Firepower was filmed in Curaçao, Saint Lucia, Antigua, Brooklyn, New Jersey, New York, Miami, Florida, and Key Largo, Florida. Bridgeport, Connecticut.

Victor Mature makes a cameo at the request of director Michael Winner, who wanted someone instantly recognisable for the role of one of the richest people in the world. "I worked for eight hours on one scene," he laughed.

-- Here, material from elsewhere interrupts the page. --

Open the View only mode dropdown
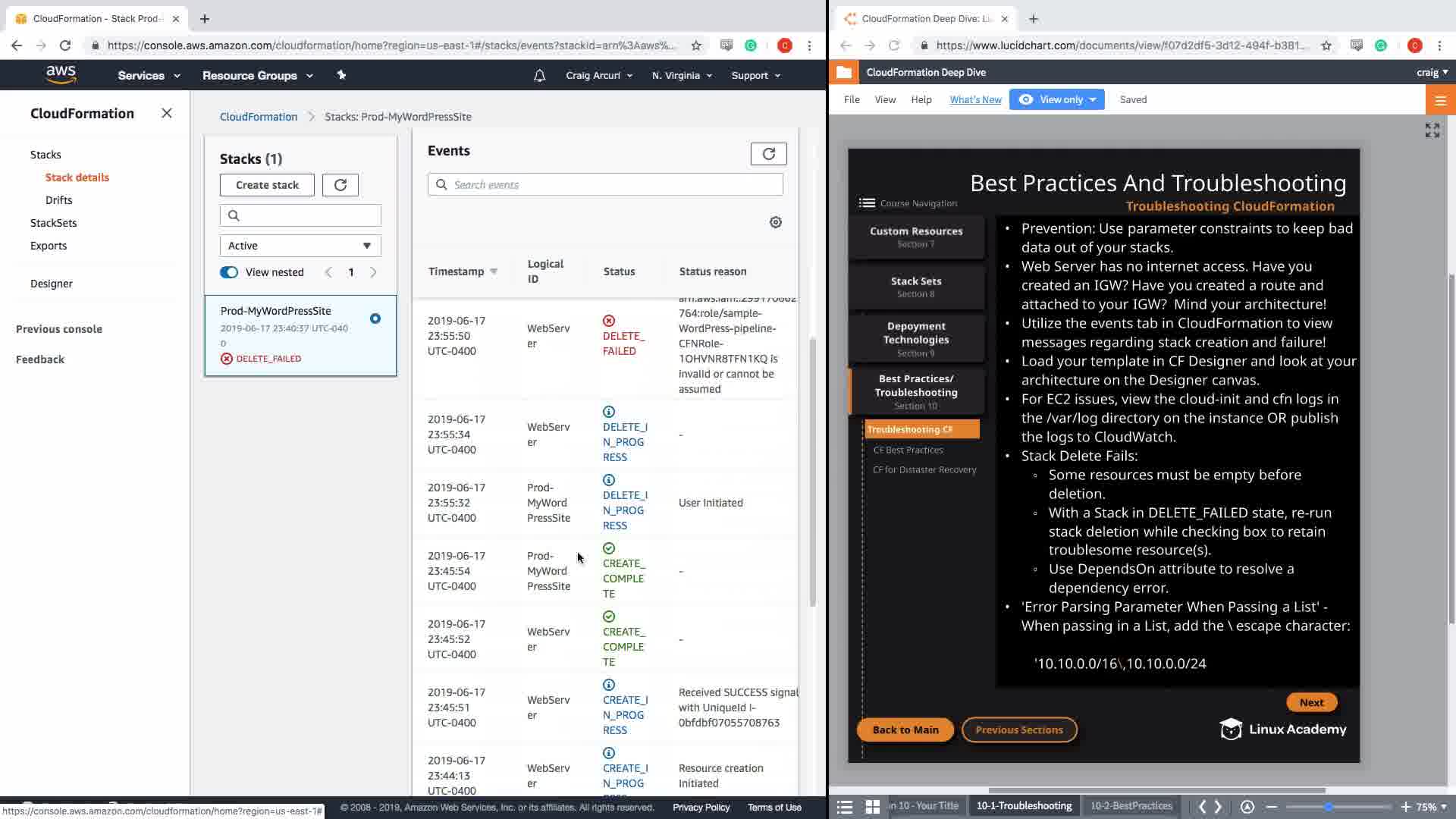(1056, 99)
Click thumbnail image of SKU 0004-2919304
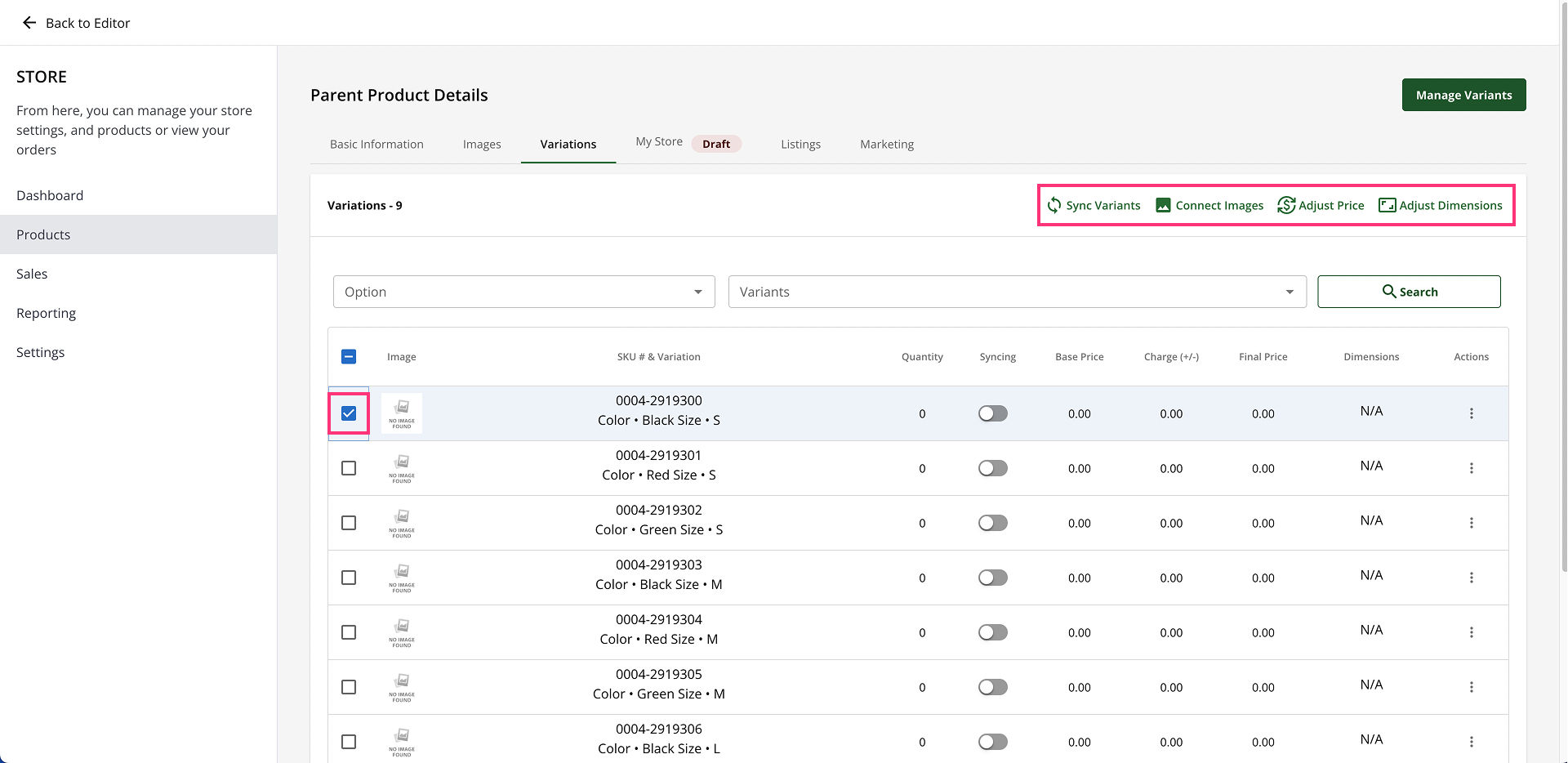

Winner says he "resented" having O. J. Simpson imposed on him but "now I am happy he was given to me because what he lacks in experience he makes up with in charisma." Simpson said "there were times on this movie, I didn't feel comfortable. I needed a little more attention from the director to establish my character."

==Reception==
Firepower was an early release from AFD, a new distribution company set up by Lew Grade in association with EMI to distribute their films in the US.

===Critical===
Janet Maslin of The New York Times wrote: "Mr. Winner directs movies the way others toss salads, which means that “Firepower” is best appreciated at a kind of mental half‐mast. A lot happens. None of it makes sense". She further added: "Some of the performances Mr. Winner gets from his supporting players are rip‐roaringly awful, as is Gato Barbieri's loud and schlocky score. However, there's a nice chemistry in the teaming of Miss Loren, Mr. Coburn and Mr. Simpson, each of whom has an unusually physical presence on the screen."

Author John Howard Reid concurred that the plot was too convoluted, stating that the film has "enough plot twists and action sequences for a dozen movies". He approved of the performances, but expressed disappointment that Victor Mature barely had any screen time and was not central to the plot and that Coburn's double role wasn't used to better effect.

The review in Variety noted: "If the story becomes too tough or tiresome to follow, or the action grows tepid and repetitive, there’s always the beautiful scenery of the glamorous Caribbean locales."